Watt-hours: how long the charge lasts
Watt-hours measure total stored energy. To estimate runtime, divide the station's Wh rating by the device's running watts — a 500Wh station running a 50W device (a CPAP machine or router, say) lasts roughly 8-10 hours after accounting for conversion losses. Small stations (150-300Wh) cover phones, laptops, and camping lights for a day or two. Mid-size stations (500-1,000Wh) run a mini-fridge or CPAP overnight. Large stations (1,500-3,000+Wh) run power tools, larger appliances, or several devices through a multi-day outage.
Output watts: what you can actually plug in
Continuous output (often 300W-3,000W+ depending on model) caps what you can run simultaneously, and surge wattage matters for motor-driven devices exactly the way it does for generators. A high-Wh station with low output watts can still fail to start a compressor fridge or power tool — check both numbers against your actual devices, not just total capacity.
Recharge methods and speed
Most stations recharge from a wall outlet (fastest, often 1-2 hours on mid-size units with fast-charge circuitry), a car's 12V outlet (slower, useful on the road), or solar panels (variable, dependent on sun and panel wattage). Planning off-grid or extended-outage use means prioritizing a model with high maximum solar input wattage, so panels refill it in a reasonable window instead of trickle-charging for days.
Sizing solar panels to the station
As a rough rule, a solar array's rated wattage should run roughly 1-1.5x the station's maximum solar input to reach full charging speed on a clear day, and realistic daily harvest often lands at only 20-30% of a panel's rated wattage once weather, angle, and season factor in. For a 1,000Wh station used daily off-grid, a 200-300W panel array is a reasonable starting point, more if you're in a cloudy climate or need a faster refill.
LiFePO4 vs standard lithium-ion
LiFePO4 (lithium iron phosphate) batteries cost somewhat more upfront but rate for roughly 2,000-3,500+ charge cycles against 500-1,000 for standard lithium-ion — many more years of service, plus better thermal stability. Daily or frequent-use scenarios (regular camping, daily solar cycling, a home backup you test often) make LiFePO4's longevity pay for itself. For rare emergency-only use, standard lithium-ion is a reasonable lower-cost option.
Frequently asked questions
What size station runs a mini-fridge overnight?
A mini-fridge draws roughly 60-100 running watts with brief startup surges, so a 500-800Wh station typically covers 8-12 hours of overnight operation with margin to spare.

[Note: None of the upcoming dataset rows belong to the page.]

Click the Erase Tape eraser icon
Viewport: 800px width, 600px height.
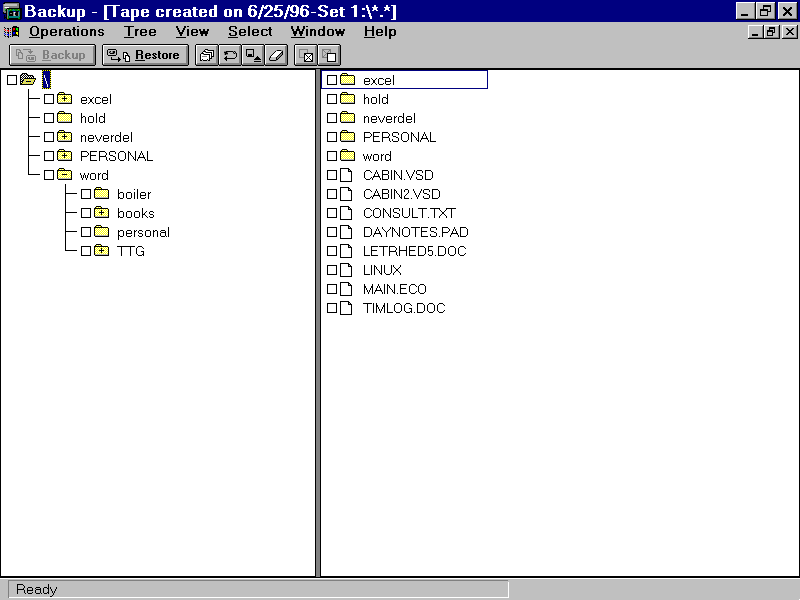pyautogui.click(x=277, y=55)
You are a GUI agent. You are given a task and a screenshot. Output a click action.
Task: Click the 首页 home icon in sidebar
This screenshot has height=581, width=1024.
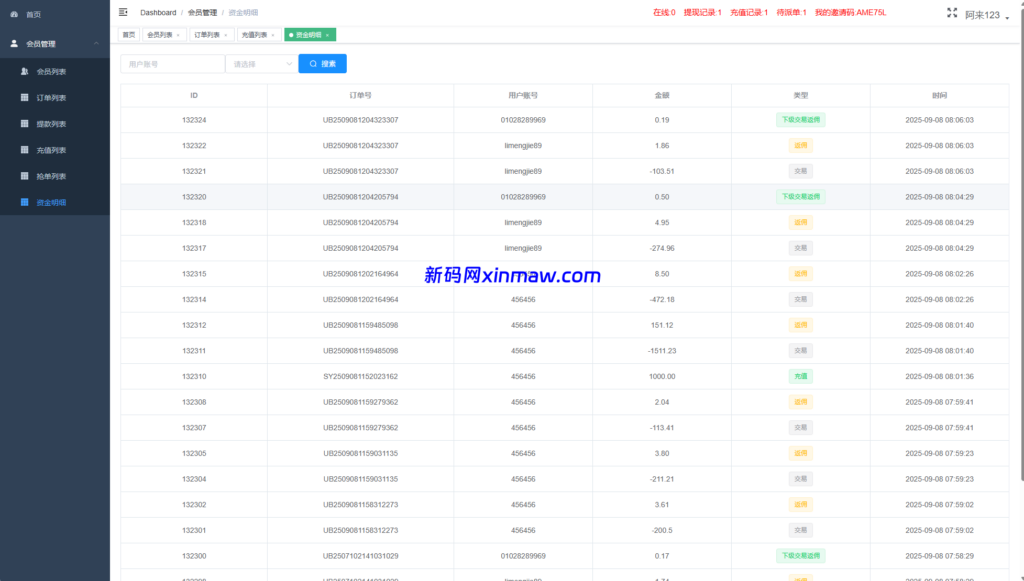16,14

Can a power station run a full-size refrigerator?
Only larger units with 2,000W+ continuous output and 2,000Wh+ capacity reliably handle a full-size refrigerator's starting surge and sustain it beyond a few hours. Check the fridge's compressor starting watts before assuming any station will work.
How many solar panels fully recharge a station in a day?
Pair a solar array rated at roughly 1-1.5x the station's max solar input wattage as a starting estimate, then expect real-world daily harvest of only 20-30% of that rated wattage due to weather and sun angle.
Is LiFePO4 worth the extra cost?
For frequent or daily use, yes — LiFePO4 batteries last roughly 3-5x more charge cycles. For occasional emergency backup, a standard lithium-ion station is a reasonable budget option.